* [Job]:
Copy out every line of the records below word for word, leaving out the pictures.

== Exercise input

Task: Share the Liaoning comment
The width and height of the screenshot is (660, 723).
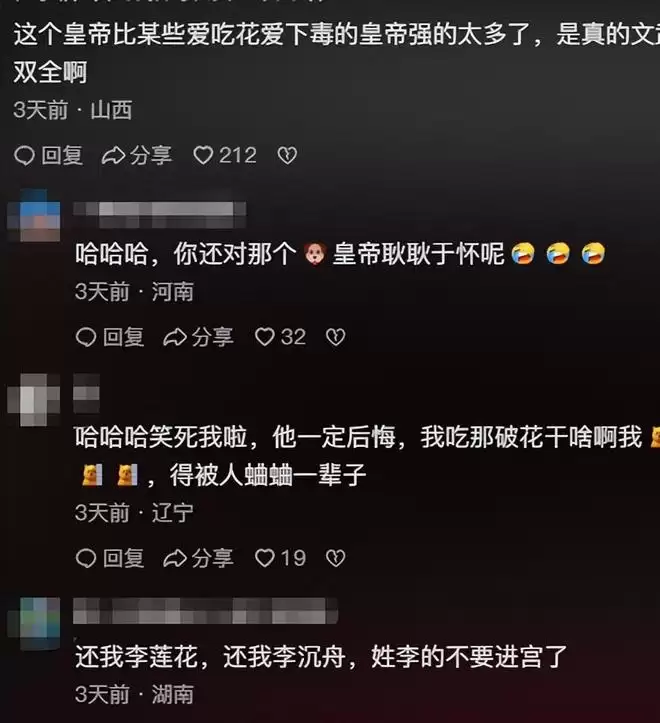Action: (198, 558)
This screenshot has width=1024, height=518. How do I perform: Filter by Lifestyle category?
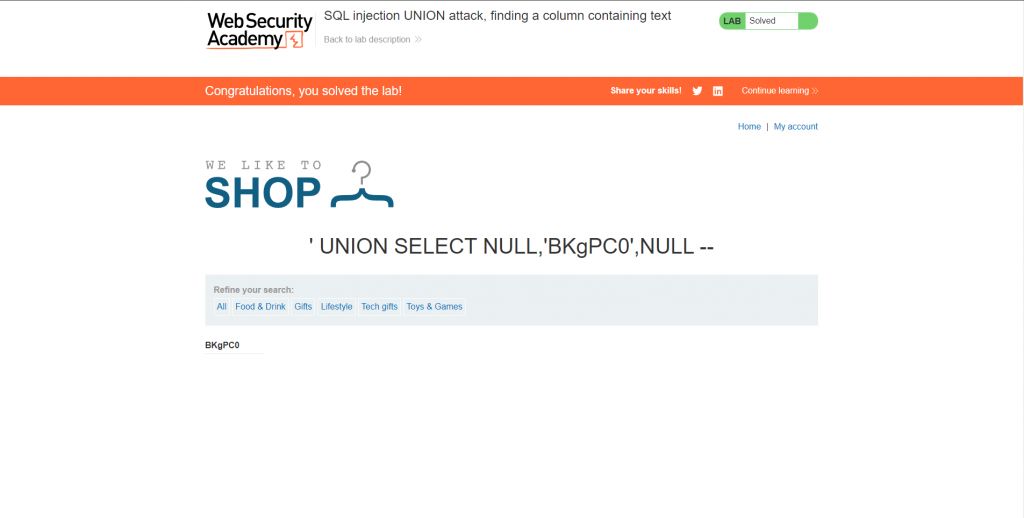(336, 306)
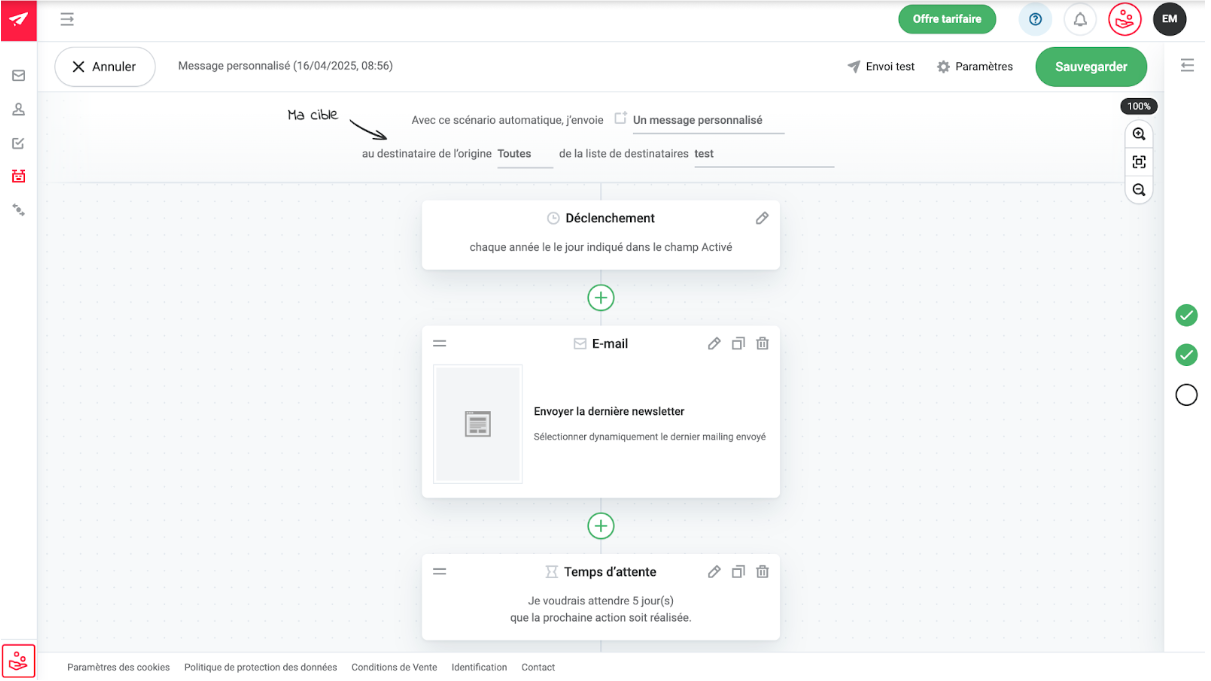This screenshot has width=1211, height=681.
Task: Expand the left navigation hamburger menu
Action: [x=67, y=19]
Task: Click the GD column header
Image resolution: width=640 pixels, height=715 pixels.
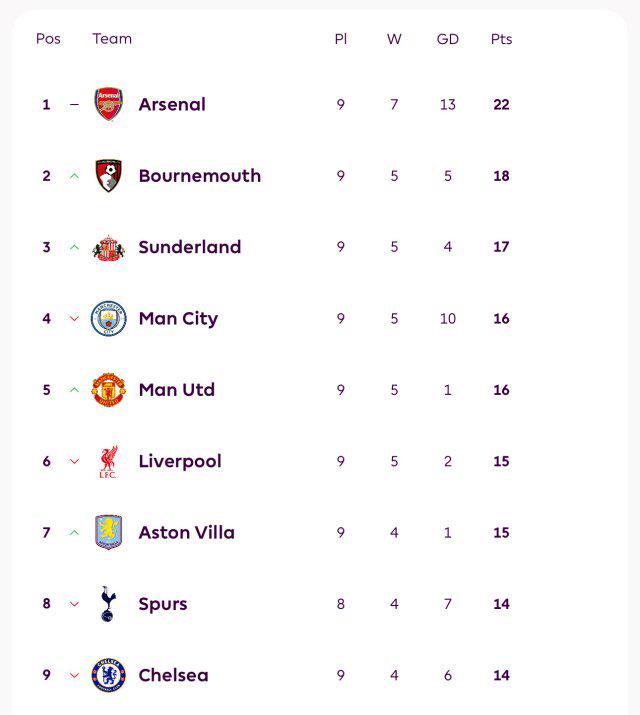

====

* [Exercise answer]:
Task: Share the Liaoning comment
The width and height of the screenshot is (660, 723).
Action: (198, 558)
This screenshot has width=1024, height=518. How do I perform: Filter by Lifestyle category?
(336, 306)
This screenshot has width=1211, height=681.
Task: Expand the left navigation hamburger menu
Action: [x=67, y=19]
Task: Click the GD column header
Image resolution: width=640 pixels, height=715 pixels.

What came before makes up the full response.